If placement of an IV is unnecessary, intranasal administration may be effective. Doses range from 2-4 mcg/kg and should be administered with an atomizer. This does not sting like intranasal midazolam appears to.  Sedation typically takes 45 minutes to achieve. 

Breakout Session: Nitrous Oxide: Emergency Department Applications

Reviewed by Susanne Kost, MD

Michael Stoner, MD and Susanne Kost, MD presented a workshop on the use of Nitrous Oxide Sedation in the Emergency Department. Both physicians are pediatric emergency medicine physicians with experience with nitrous oxide in the ED setting. The session included a review of the physical and physiologic properties of nitrous, as well as a discussion of the advantages and limitations of nitrous in a rapid turnover environment. Case presentations were provided, some with video.

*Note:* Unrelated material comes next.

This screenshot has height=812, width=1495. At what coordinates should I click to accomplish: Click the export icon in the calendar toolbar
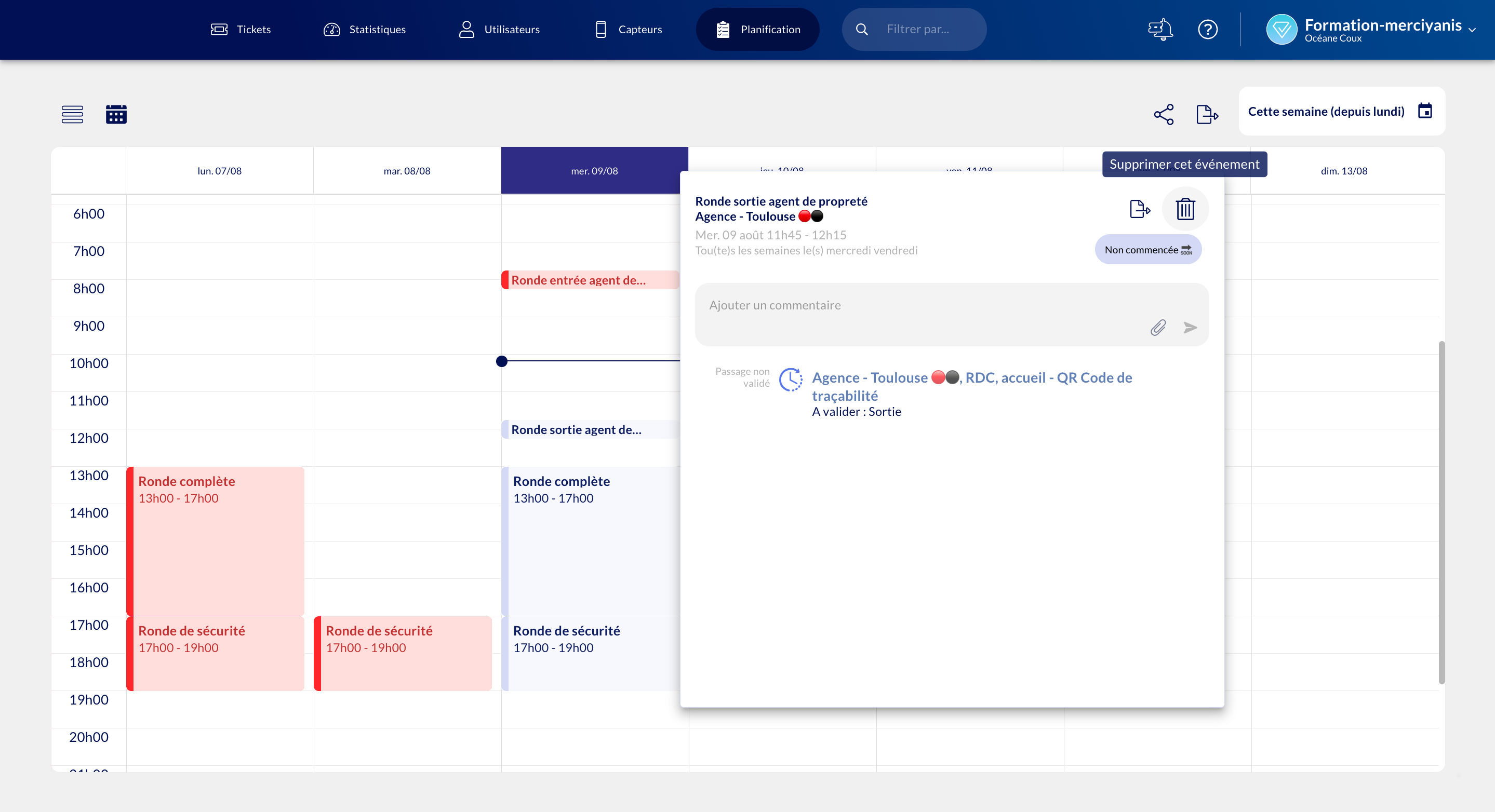coord(1207,114)
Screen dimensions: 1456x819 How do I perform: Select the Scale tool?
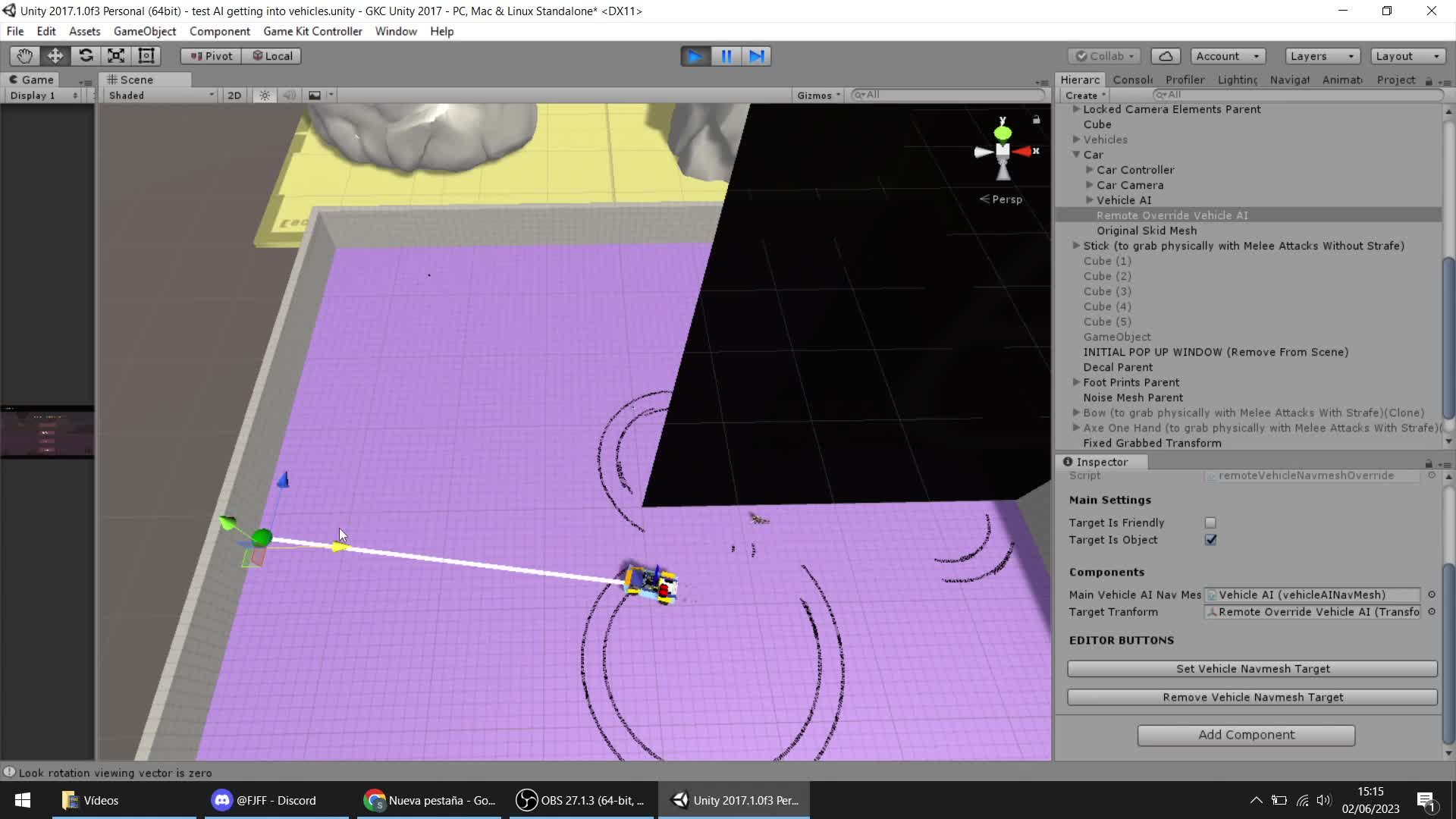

Advantages of nitrous use in the ED include its rapid onset and offset, with virtually no recovery time required. A minimal to moderate level of sedation can be achieved quickly without the need for IV access. And the vasodilation properties of nitrous can aid in IV placement if an IV is needed for other reasons. Nitrous can be combined with other oral or IV agents to procedure moderate to deep sedation. Challenges to use of nitrous in the ED stem from a lack of familiarity with the delivery systems, potential for abuse (difficulty in measuring amounts delivered), and the need for education regarding patient selection.

Selected literature reviewing nitrous use in the ED setting was discussed.  Topics included the level of sedation produced with various concentrations of nitrous, NPO status and nitrous use, and comparison studies of nitrous versus other agents for laceration repair and fracture reduction.

Overall, the session was well-received. A copy of the Powerpoint presentation is available on the Society for Pediatric Sedation website.